Wo die Familie also mit ihrer individuellen Lebenswelt konfrontiert ist, und auch in diesem Sinne Bedürfnisse befriedigen möchte, hat der Staat die Aufgabe, eine Gesellschaft als Ganzes zu >>ordnen<<. HPFH befindet sich in dieser Triade als >>Prellbock<< zwischen Staat (und dessen Institutionen) und Individuum und sieht sich damit konfrontiert, diese Spannungen auszuhalten und innerhalb dieser zugleich handlungsfähig zu bleiben. Das Problem: Das Handeln dieser Einrichtungen basiert zum einen auf planmäßigem, reglementiertem und organisiertem Handeln, zum anderen können diverse Konzepte nicht nach einem

>>Schablonenprinzip<< (wie es der Staat aus ökonomischer Sicht forciert) abgehandelt werden, da die betroffenen Familien sich in ihrer Individualität voneinander stark

unterscheiden. Dem BMFSFJ zufolge zeichnen sich sozialpädagogische Hilfsangebote hierbei besonders „durch ihre Alltagsorientierung, den ganzheitlichen und systemischen Handlungsansatz sowie durch eine Verpflichtung auf die Handlungsmaxime der Integration und Partizipation“ (BMFSFJ, zit. n. Seither, 2007: 568) aus. Dies stellt eines der größten Schwierigkeiten aufsuchender sozialpädagogischer Hilfsangebote dar, da diese im Rahmen des rechtlich möglichen und damit auch im gesellschaftlich gewünschten ihr Handeln vollziehen müssen und dabei das Individuum nur insofern berücksichtigen können, als dass sie dieses in Bezug auf die aus dieser Ordnung hervorgehenden Normen adressieren.

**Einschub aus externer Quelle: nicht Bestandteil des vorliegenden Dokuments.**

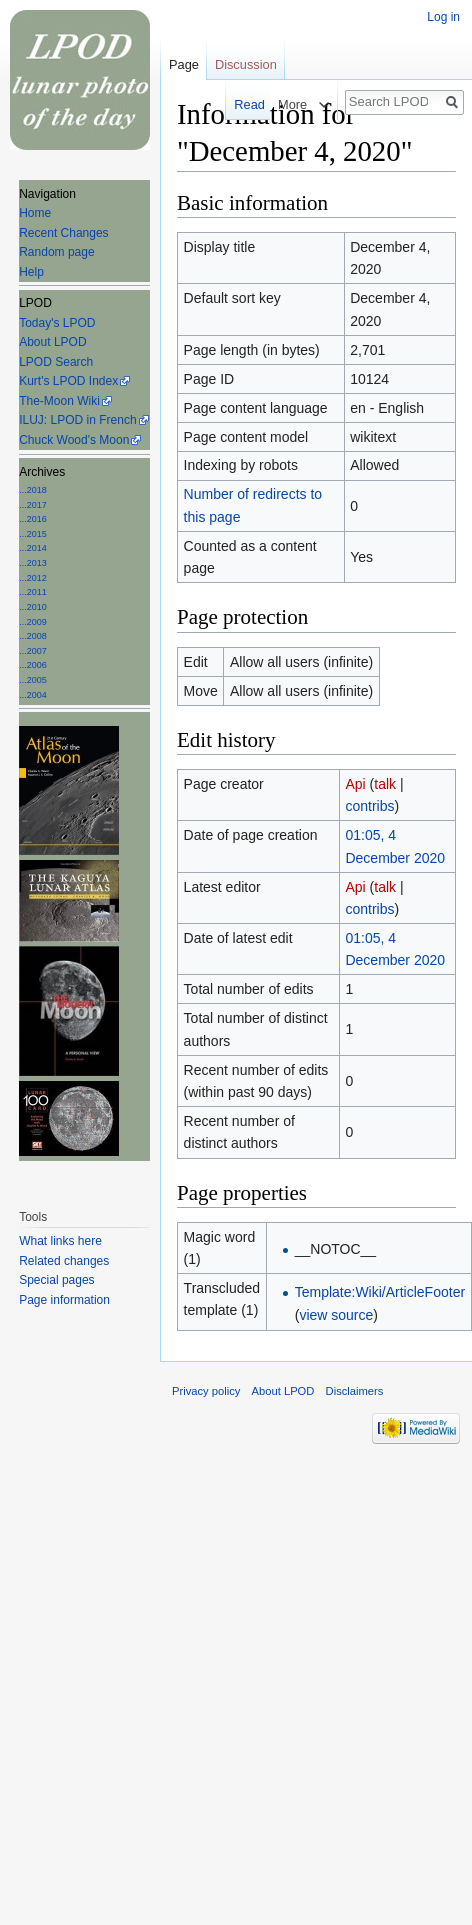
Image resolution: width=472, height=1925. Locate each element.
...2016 (33, 519)
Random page (56, 252)
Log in (443, 17)
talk (385, 784)
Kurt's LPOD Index (68, 381)
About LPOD (52, 342)
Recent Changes (63, 233)
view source (336, 1315)
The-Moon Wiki (59, 401)
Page (184, 64)
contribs (369, 806)
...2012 (33, 578)
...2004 (33, 695)
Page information (64, 1300)
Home (35, 213)
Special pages (56, 1280)
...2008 (33, 636)
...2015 (33, 534)
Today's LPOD (57, 323)
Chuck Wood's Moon (74, 440)
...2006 (33, 665)
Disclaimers (355, 1391)
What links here (60, 1241)
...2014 (33, 548)
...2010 (33, 607)
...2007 (33, 651)
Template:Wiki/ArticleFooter (380, 1292)
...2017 (33, 505)
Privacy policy (206, 1391)
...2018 (33, 490)
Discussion (246, 64)
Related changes (64, 1261)
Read (242, 104)
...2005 (33, 680)
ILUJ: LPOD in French (77, 420)
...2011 (33, 592)
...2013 (33, 563)
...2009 (33, 622)
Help (31, 272)
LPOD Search (56, 362)
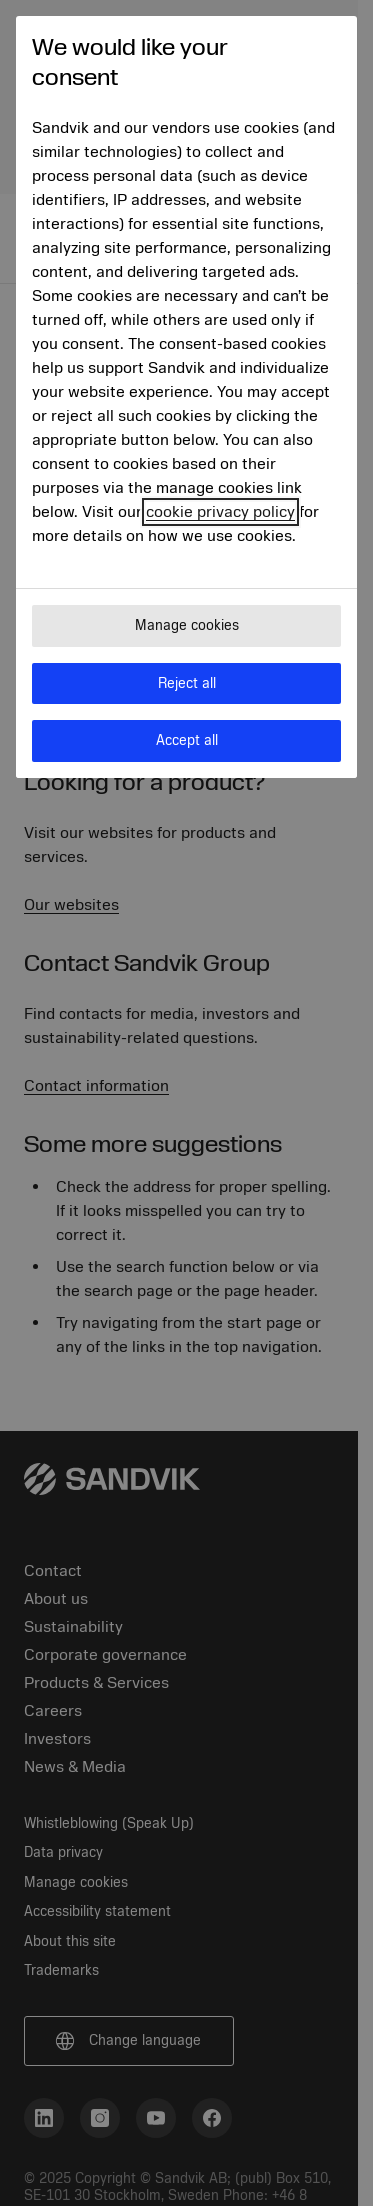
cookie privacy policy (220, 512)
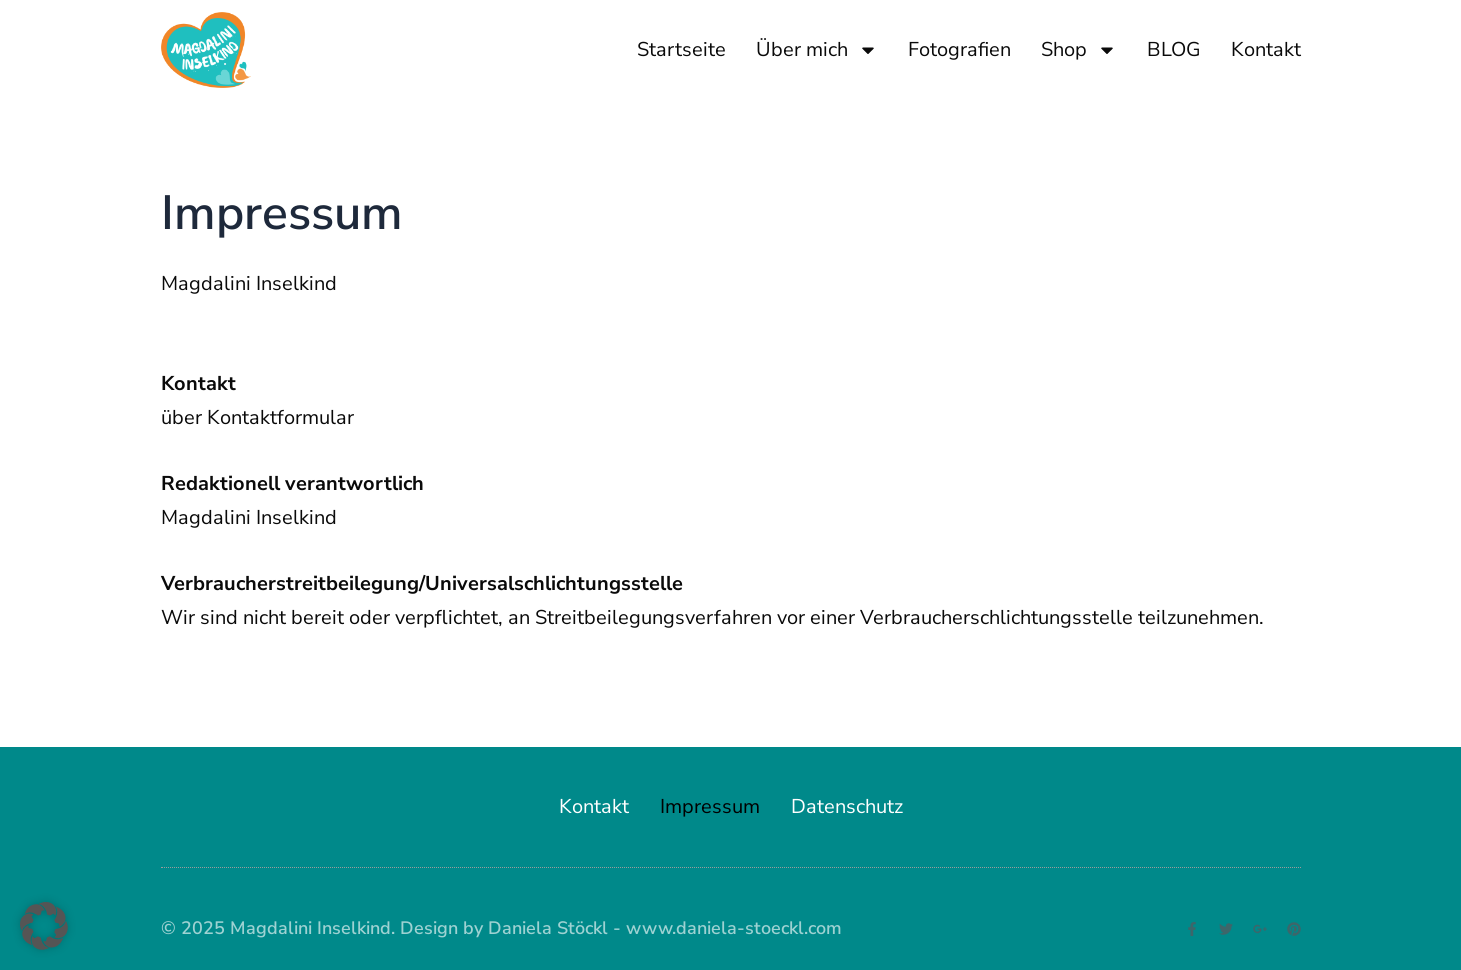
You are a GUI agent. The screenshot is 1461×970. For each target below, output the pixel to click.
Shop (1079, 50)
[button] (44, 926)
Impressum (710, 806)
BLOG (1174, 49)
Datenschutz (847, 806)
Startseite (681, 49)
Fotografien (959, 49)
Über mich (817, 50)
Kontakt (1266, 49)
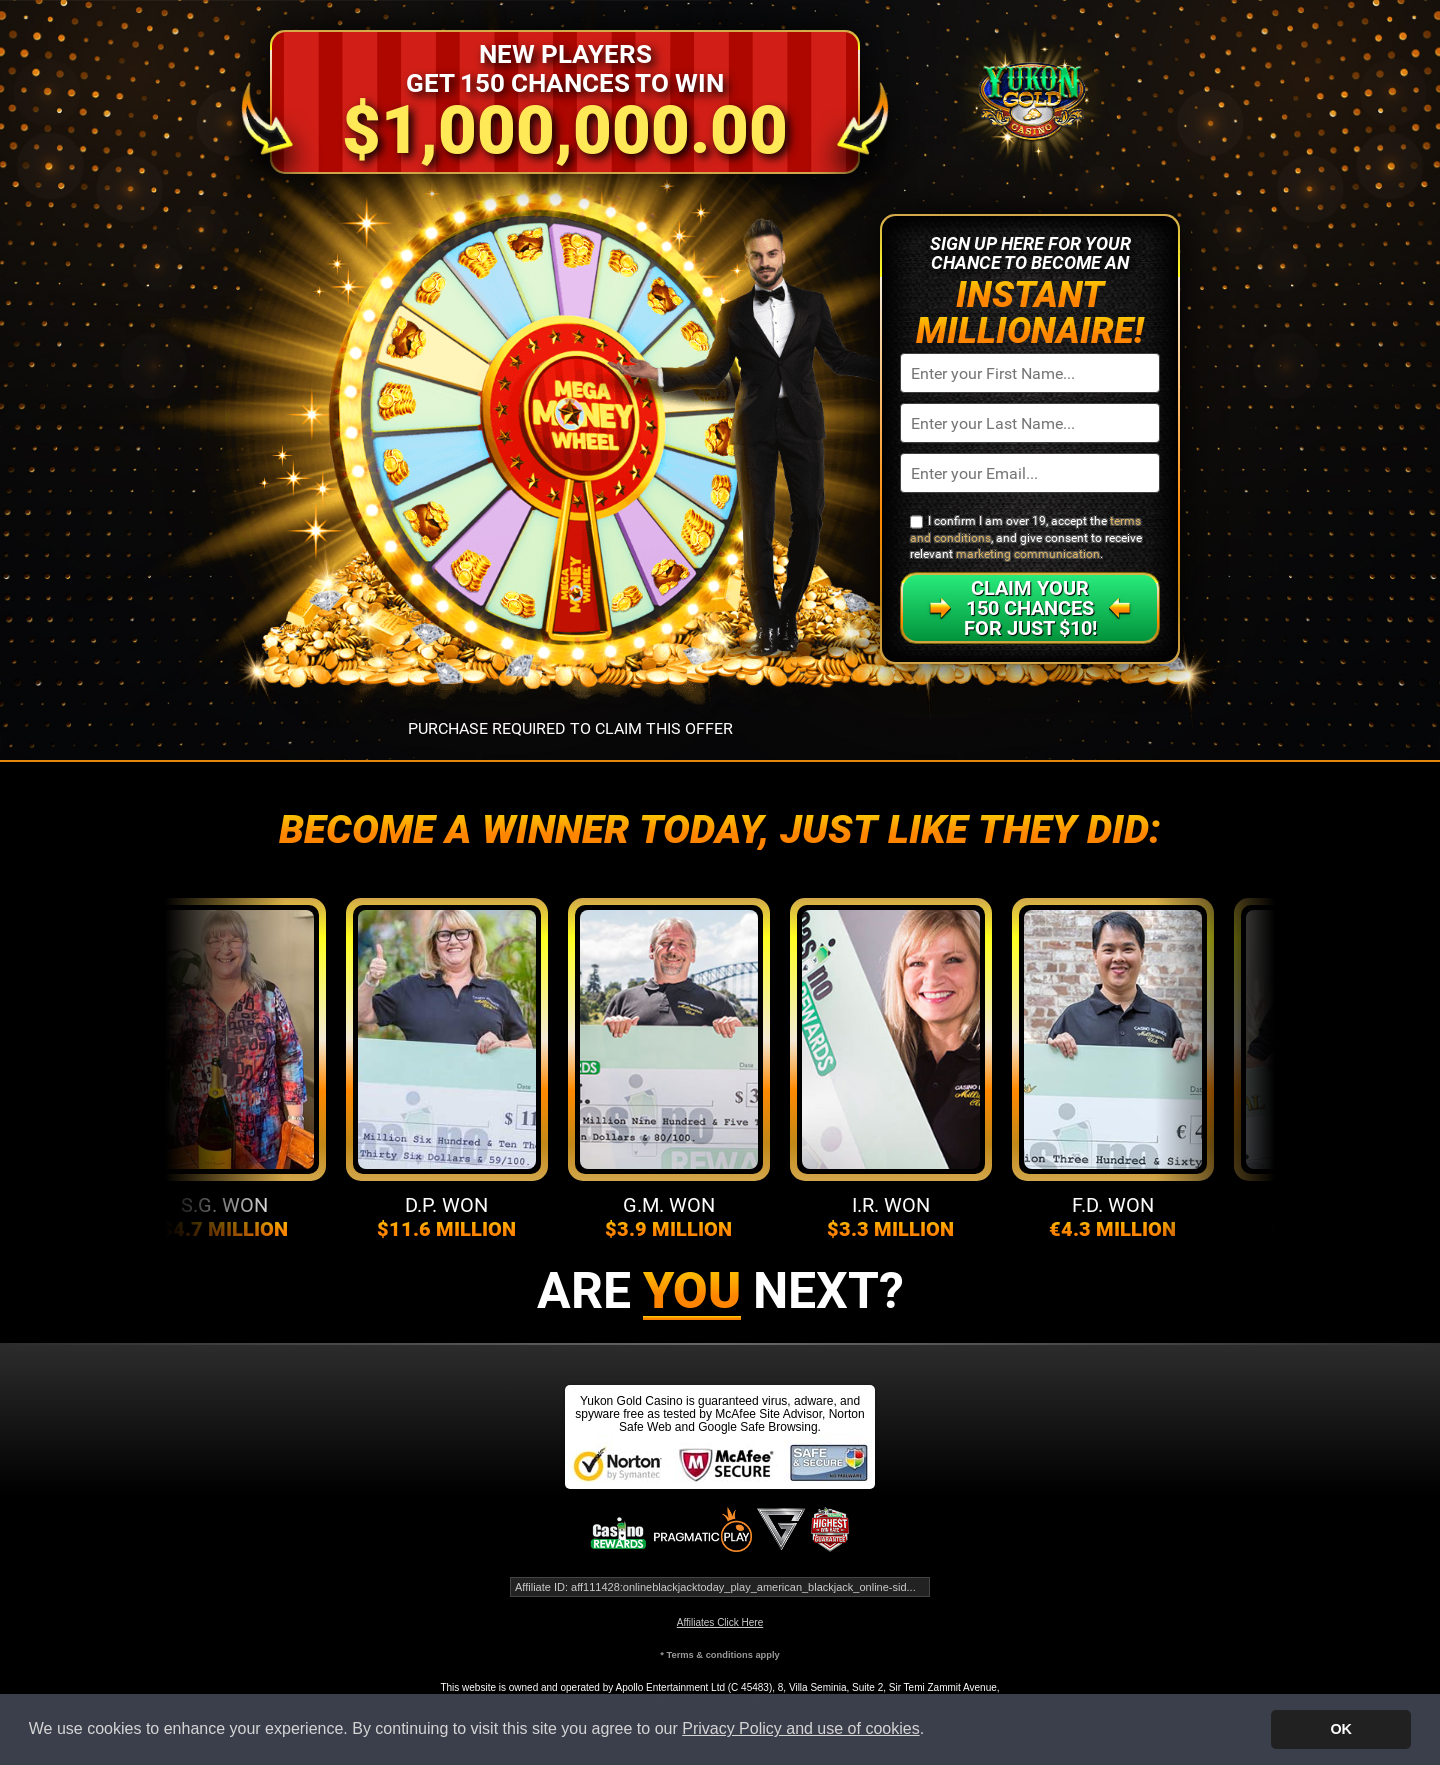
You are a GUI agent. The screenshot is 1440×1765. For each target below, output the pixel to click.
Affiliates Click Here (720, 1622)
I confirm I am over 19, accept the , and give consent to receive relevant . (1026, 537)
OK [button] (1341, 1729)
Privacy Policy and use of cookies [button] (800, 1728)
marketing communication (1028, 554)
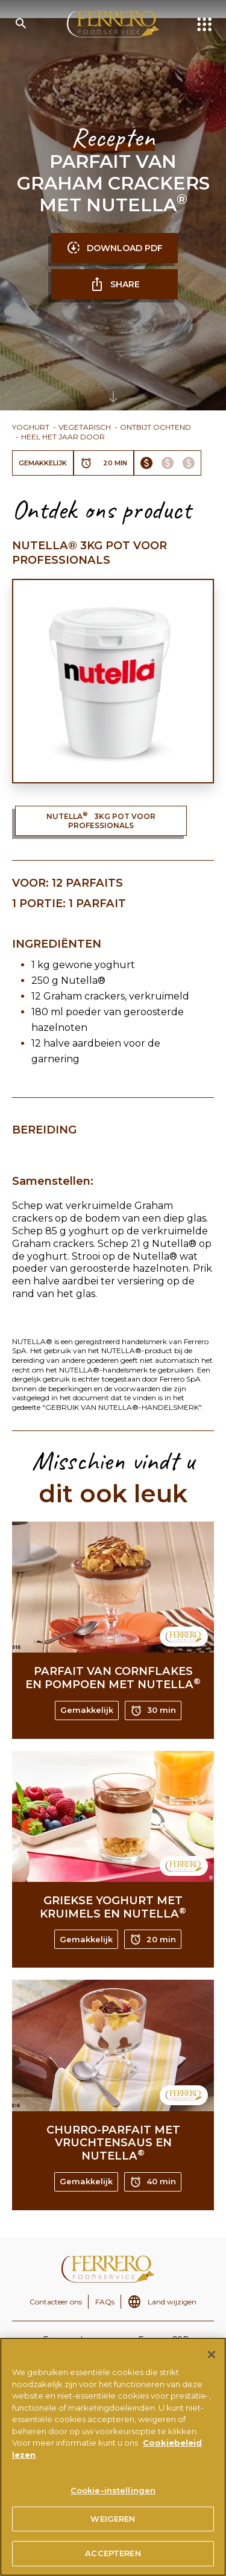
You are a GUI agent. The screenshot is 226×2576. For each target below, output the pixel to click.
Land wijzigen (172, 2301)
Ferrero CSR (163, 2340)
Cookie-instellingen (113, 2494)
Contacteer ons (56, 2301)
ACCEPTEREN (112, 2558)
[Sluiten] (211, 2358)
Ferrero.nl (63, 2340)
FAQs (105, 2301)
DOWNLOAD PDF (114, 248)
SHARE (115, 284)
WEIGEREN (112, 2523)
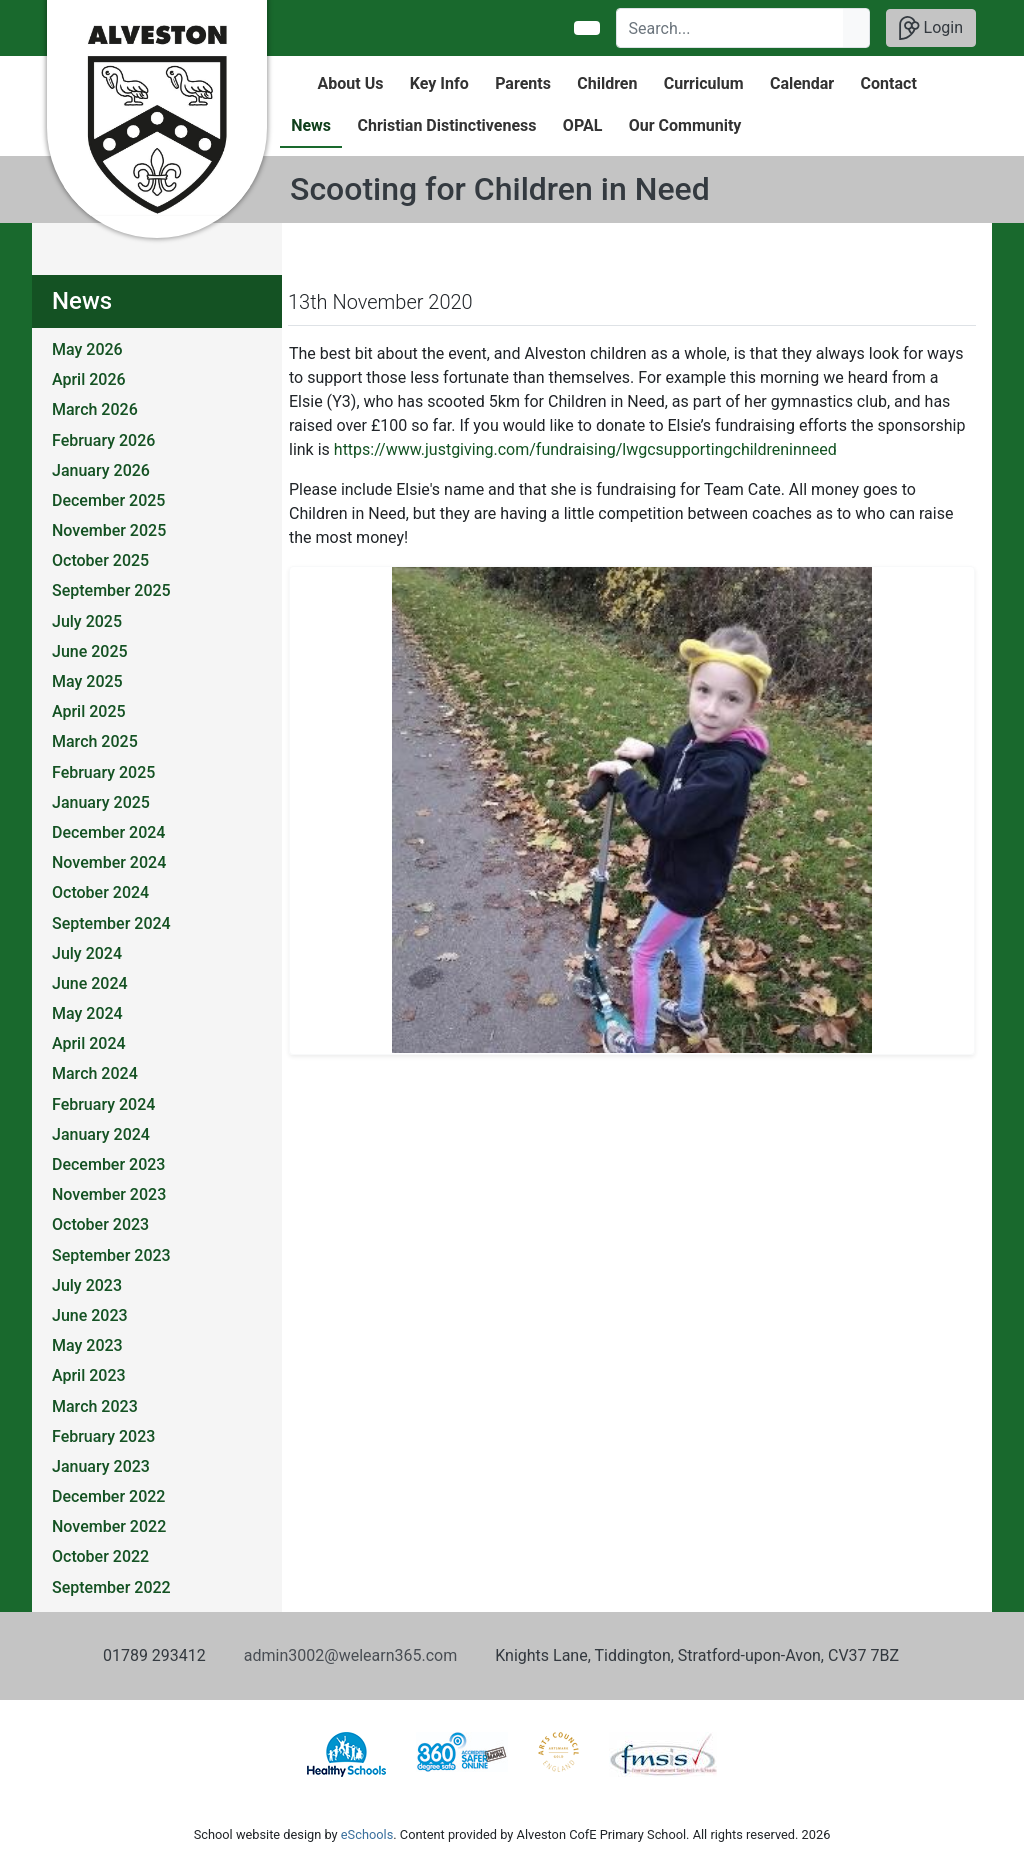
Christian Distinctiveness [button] (446, 125)
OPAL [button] (582, 125)
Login (931, 28)
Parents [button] (523, 83)
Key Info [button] (439, 83)
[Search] (730, 28)
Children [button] (607, 83)
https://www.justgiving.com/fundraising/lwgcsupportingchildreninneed (585, 449)
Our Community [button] (685, 125)
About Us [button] (351, 83)
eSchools (367, 1834)
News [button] (311, 125)
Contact (889, 83)
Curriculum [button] (704, 83)
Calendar (802, 83)
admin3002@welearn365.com (350, 1655)
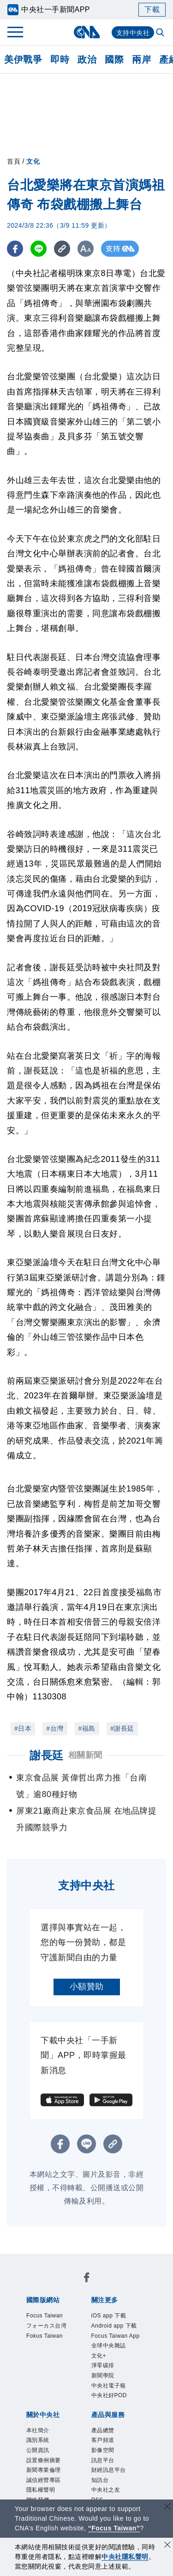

Mit anderen Worten greift HPFH aus dieser Perspektive betrachtet da, wo aus der Sicht des Staates das Individuum zu weit von der vorgegebenen Ordnung abweicht. Auch wenn das grundlegende Interesse des Staates eine positive Ausrichtung hat, kann dieser das Individuum und dessen konkrete Bedürfnisse nur bedingt berücksichtigen, was es Sozialpädagogischen Einrichtungen besonders schwer macht, da die zentralen Prozesse ihres Angebotes übergeordnet auf der Grundlage einer indivduumsbezogenen Haltung fußen sollten, jedoch das Gesamte dieser Tätigkeit im Spannungsfeld pragmatisch-normativer Belange von Staat und Gesellschaft geschieht. Für die tägliche Praxis der Professionellen stellt sich in diesem Sinne die Herausforderung, dass sie einen klar definierten Auftrag haben, dessen spezifische Handlungs-ausprägungen jedoch im Einzelfall der Familie im Sinne individueller Konzepte durchgeführt werden müssen. Für die Professionalisierung des Personals bedeutet dies, dass sie ihr Handeln beständig reflektieren und auf eine Weise strukturieren müssen, die die rechtlichen Rahmenbedingungen berücksichtigt, die gesellschaftlichen Normen wo es notwendig ist kritisiert, und die individuellen Bedürfnisse nach Möglichkeit fördert.